On passe une partie de sa vie à se conformer à ce qu’on attend de nous, on finit par prendre l’habitude de s’évaluer à travers les yeux des autres. C’est assez difficile de savoir au bout d’un moment, ce qu’on veut vraiment… Il faut d’abord en prendre conscience sinon on risque de perdre de belles années à tenter de trouver de petites solutions à chacun des symptômes qui nous oppressent sans nous occuper de la raison sous-jacente. Et c’est ce qui nous arrive tous quand on s’occupe de « l’urgent » plutôt que de « l’important ».

Il faut d’abord se connaître, savoir de quoi on est fait, apprendre à se regarder sans jugement et sans complaisance. Une image juste de soi est la base. On doit savoir ce qu’on vaut, sans forcément questionner l’autre. L’amour inconditionnel est assez rare. Soyons lucide, ce qui intéresse souvent ceux qui vous entourent c’est ce que vous pouvez leur apporter. Ils vous jugent donc avec ces critères et votre valeur varie selon leurs besoins… ou pire, leurs humeurs.
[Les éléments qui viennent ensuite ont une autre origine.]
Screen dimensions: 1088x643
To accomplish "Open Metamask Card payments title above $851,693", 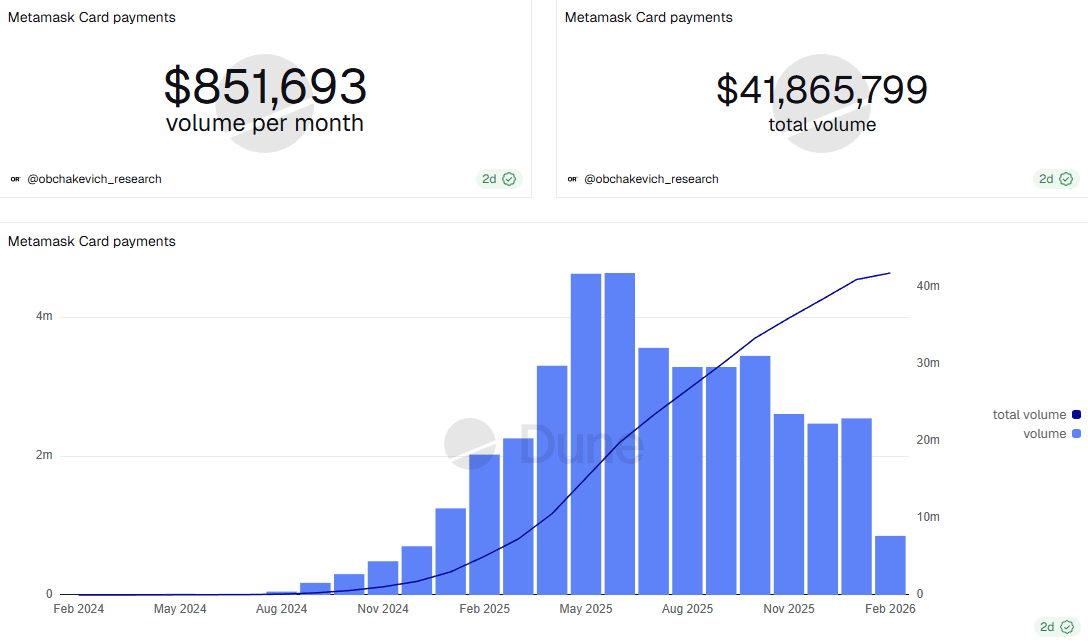I will coord(92,17).
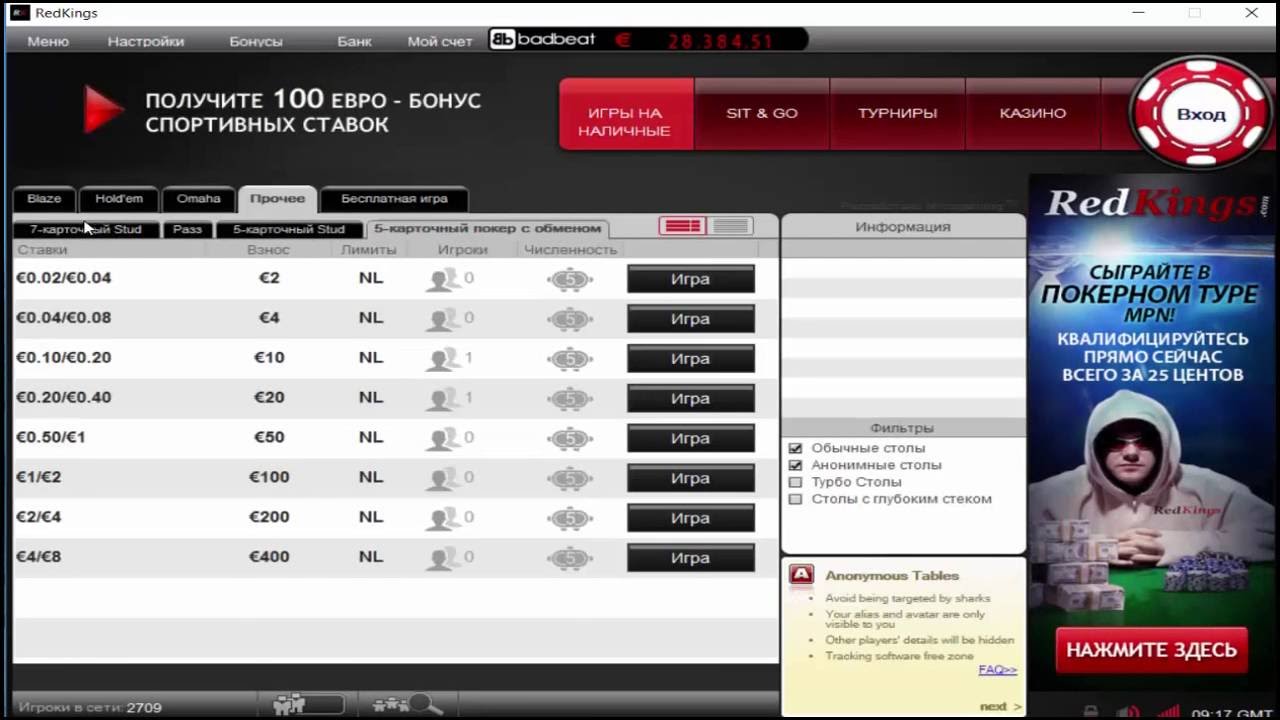
Task: Open the Настройки menu
Action: coord(146,42)

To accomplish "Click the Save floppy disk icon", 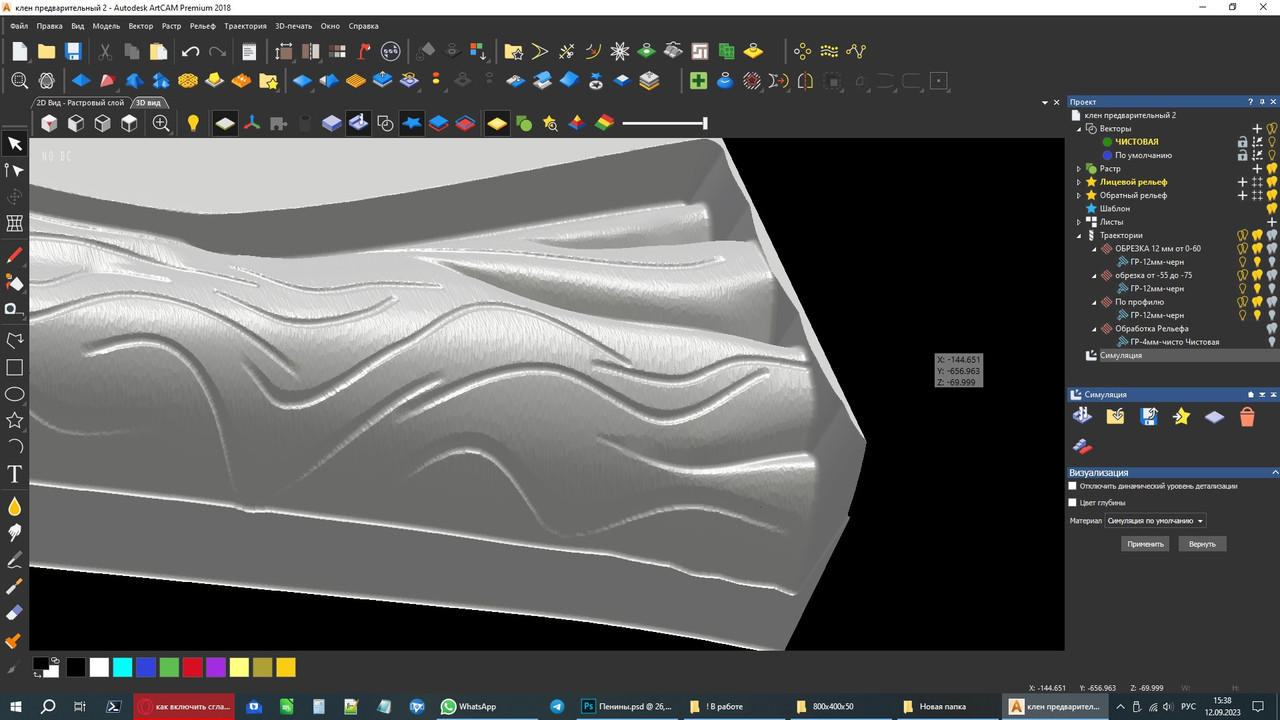I will click(73, 51).
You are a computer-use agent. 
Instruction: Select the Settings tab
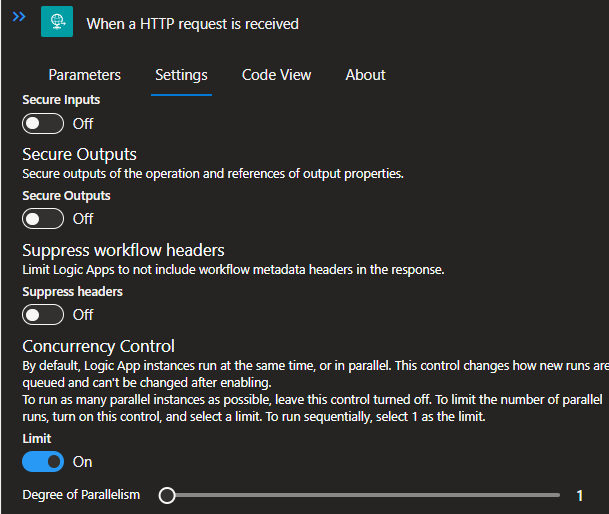[x=181, y=75]
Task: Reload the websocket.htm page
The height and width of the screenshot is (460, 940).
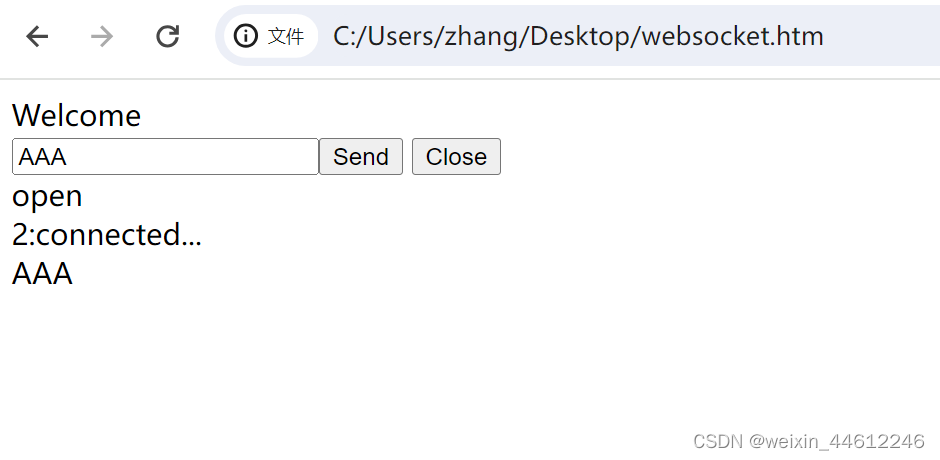Action: coord(167,37)
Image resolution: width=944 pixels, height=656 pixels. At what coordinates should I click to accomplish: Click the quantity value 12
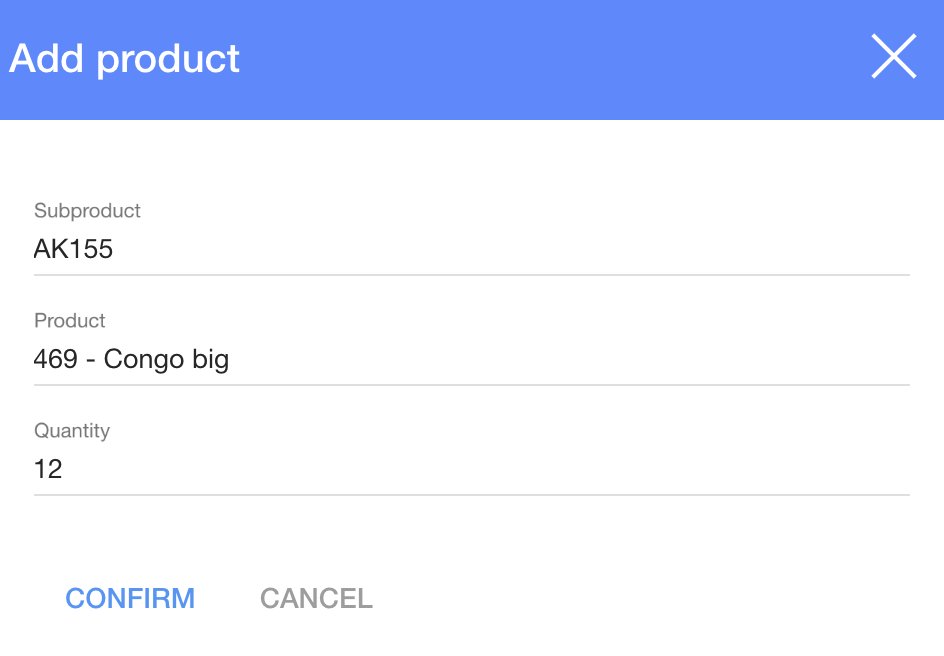tap(48, 469)
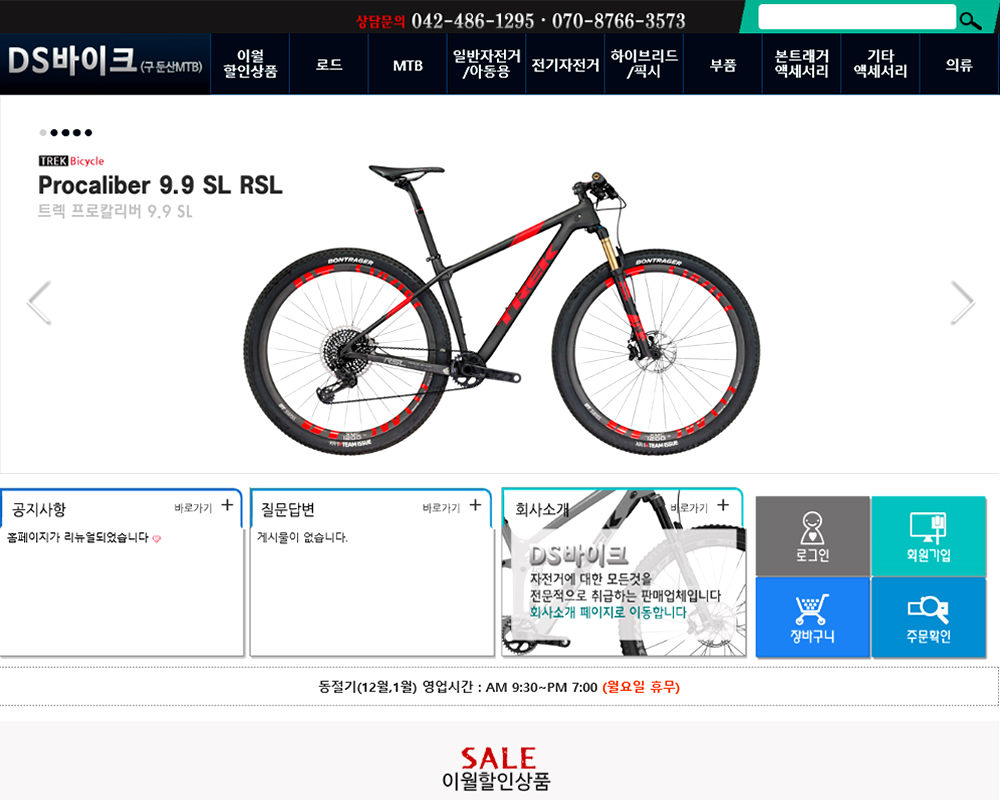1000x800 pixels.
Task: Click the Procaliber 9.9 SL bike image
Action: click(x=501, y=313)
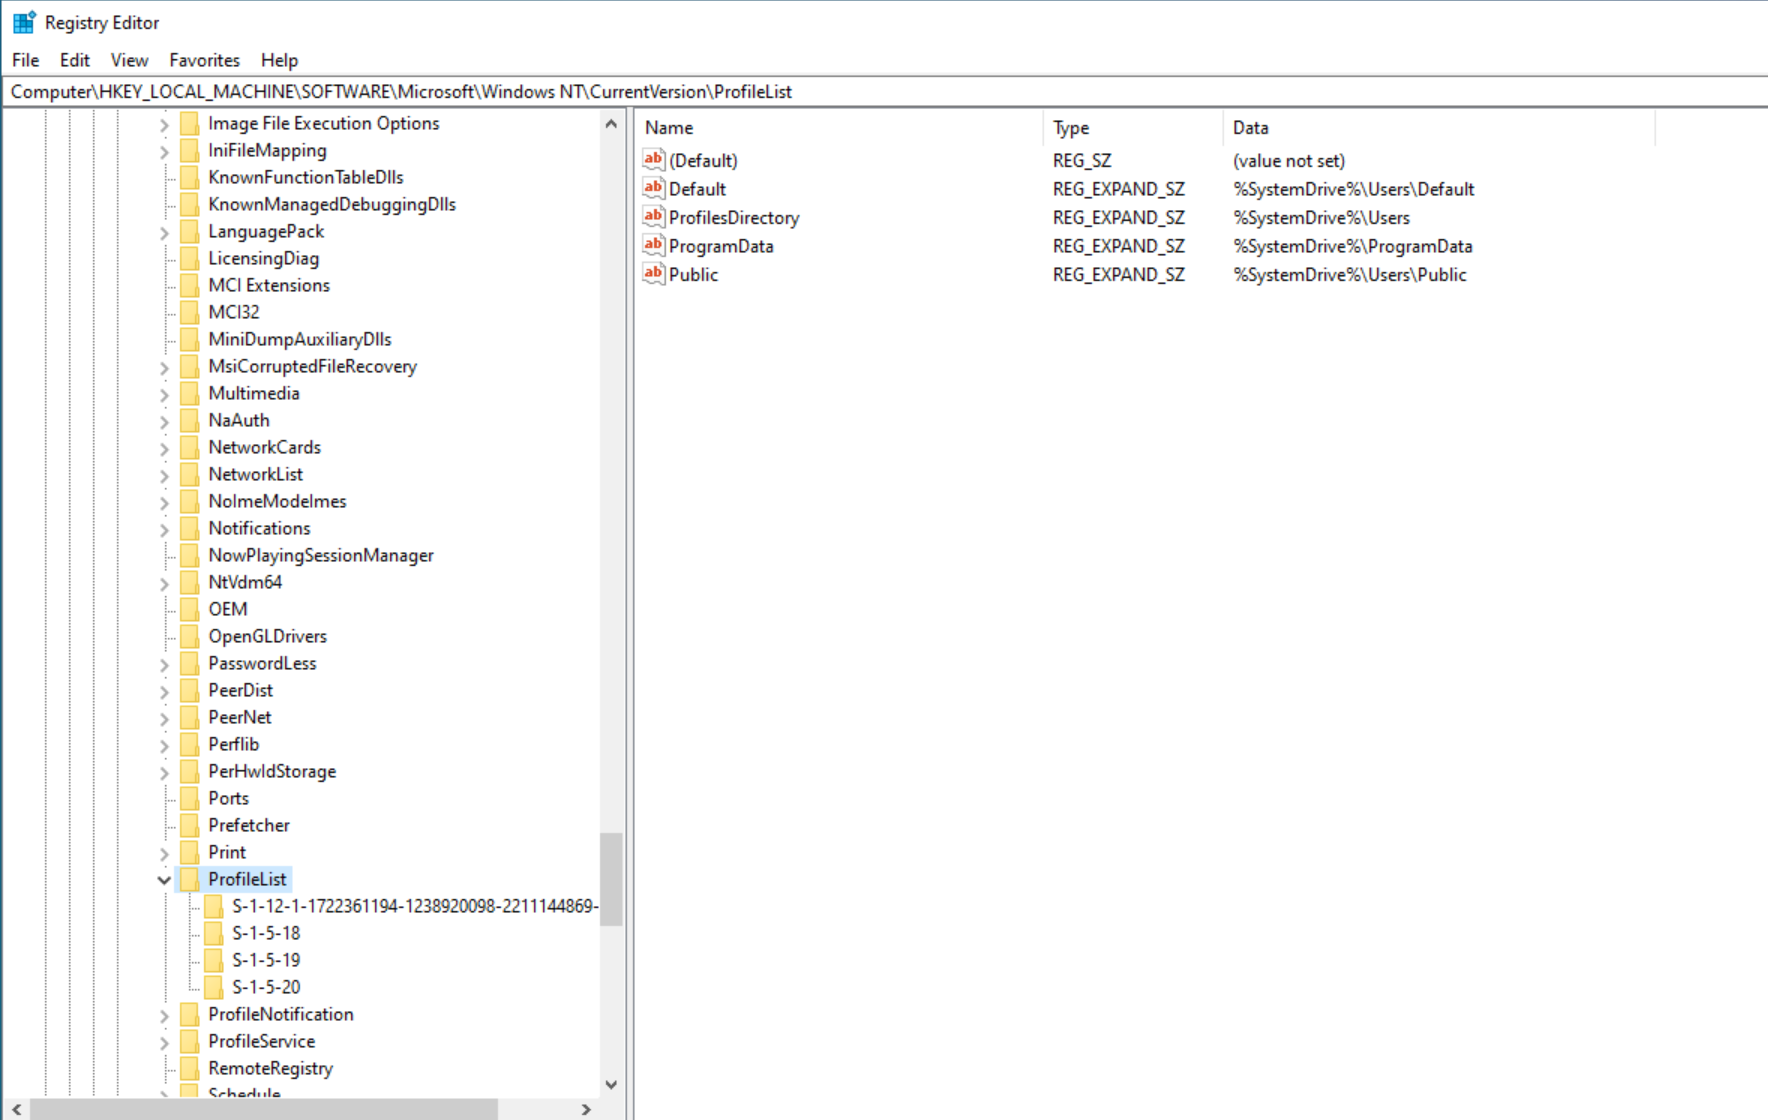The height and width of the screenshot is (1120, 1768).
Task: Expand the ProfileNotification key arrow
Action: point(164,1015)
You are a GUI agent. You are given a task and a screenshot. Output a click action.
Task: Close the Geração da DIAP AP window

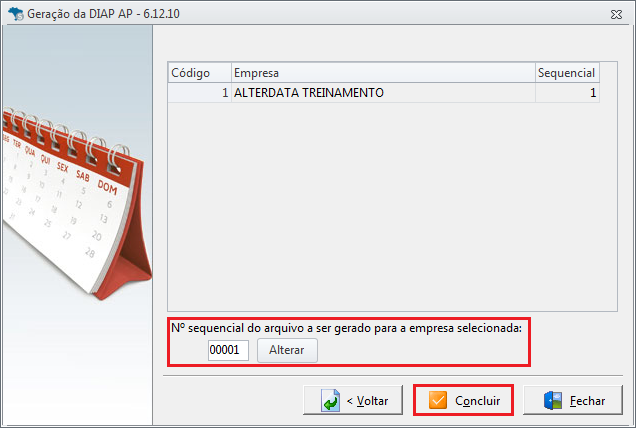coord(616,15)
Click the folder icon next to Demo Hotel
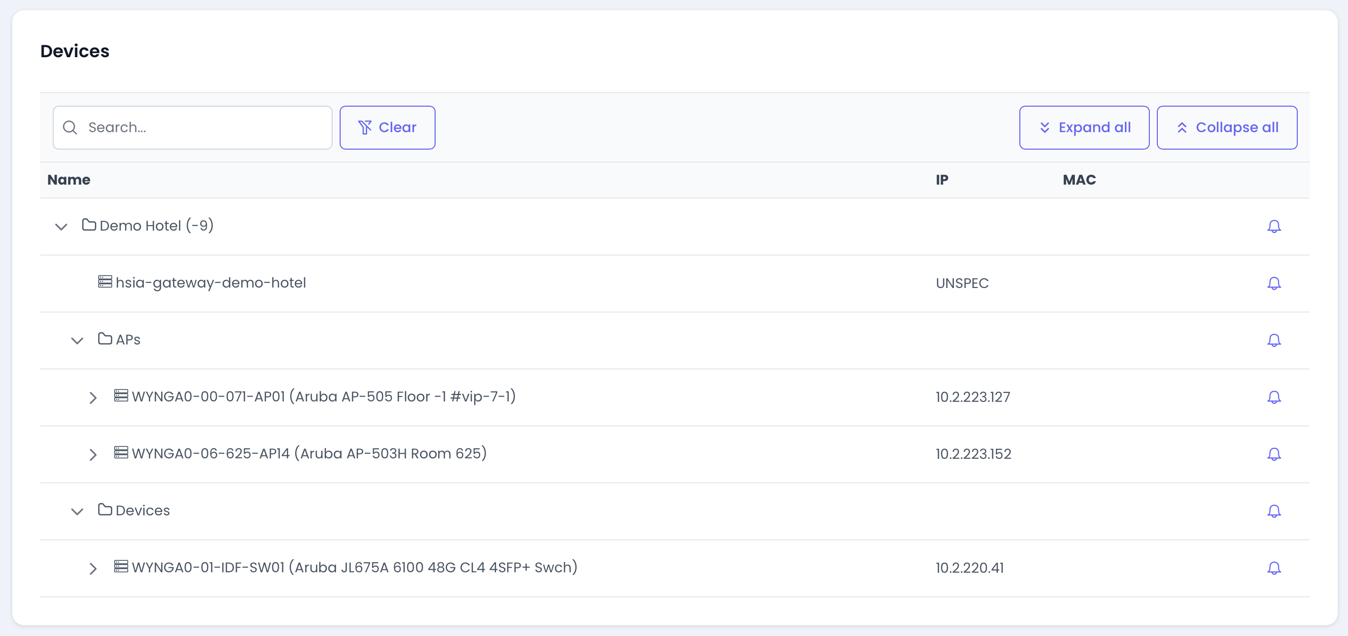Viewport: 1348px width, 636px height. [89, 225]
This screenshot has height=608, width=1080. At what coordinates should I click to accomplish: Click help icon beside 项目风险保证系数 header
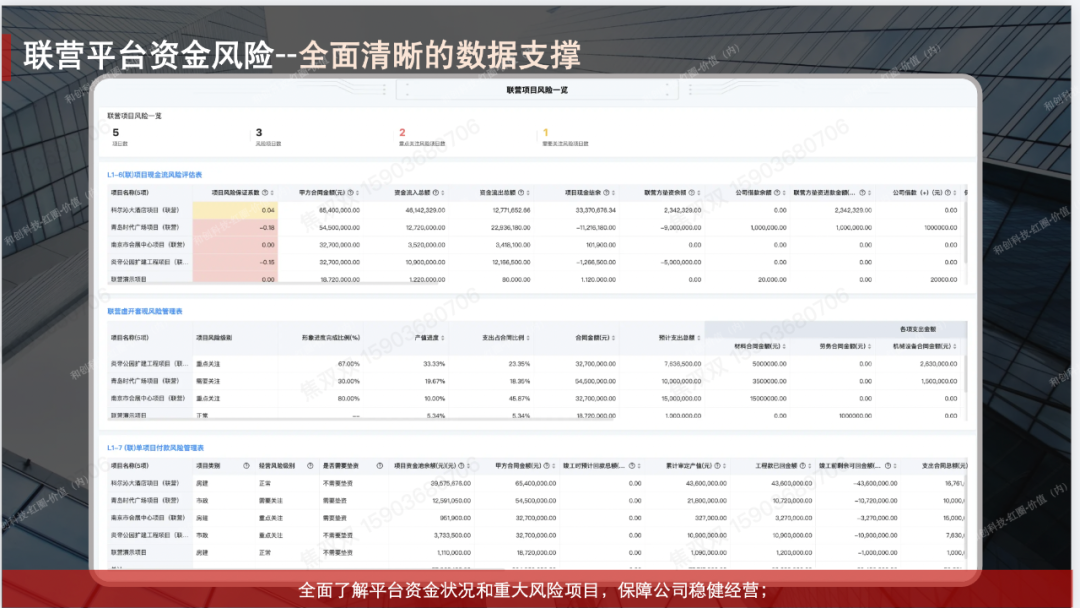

C’est donc un faux départ. Plus on veut plaire, plus on devient l’instrument des autres. Plaisons-nous d’abord à nous-même, ce n’est pas de l’égoïsme, c’est de la pure logique.

Nous sommes en mesure de donner pleinement quand nous sommes bien, à l’aise, en équilibre. Quand nous sommes la personne que nous voulons être.

Comment savoir quand on y est? C’est à peu près l’inverse du malaise décrit au premier paragraphe. On se sent bien, les choses arrivent, on agit naturellement, on ne se bat plus, on sent qu’on a des racines et qu’on prend des forces. On fait davantage confiance à ce qu’on ressent, on est pas dévasté par la moindre mauvaise nouvelle, troublé par le temps qu’il fait dehors. On sent davantage qu’une chose, une aventure, un projet est fait pour nous ou pas.  On n’hésite plus à communiquer nos besoins, poser nos limites, calmement, avec conviction, avec fierté.

C’est l’exercice d’une vie. Mais à se fait un pas à la fois. Suffit de commencer.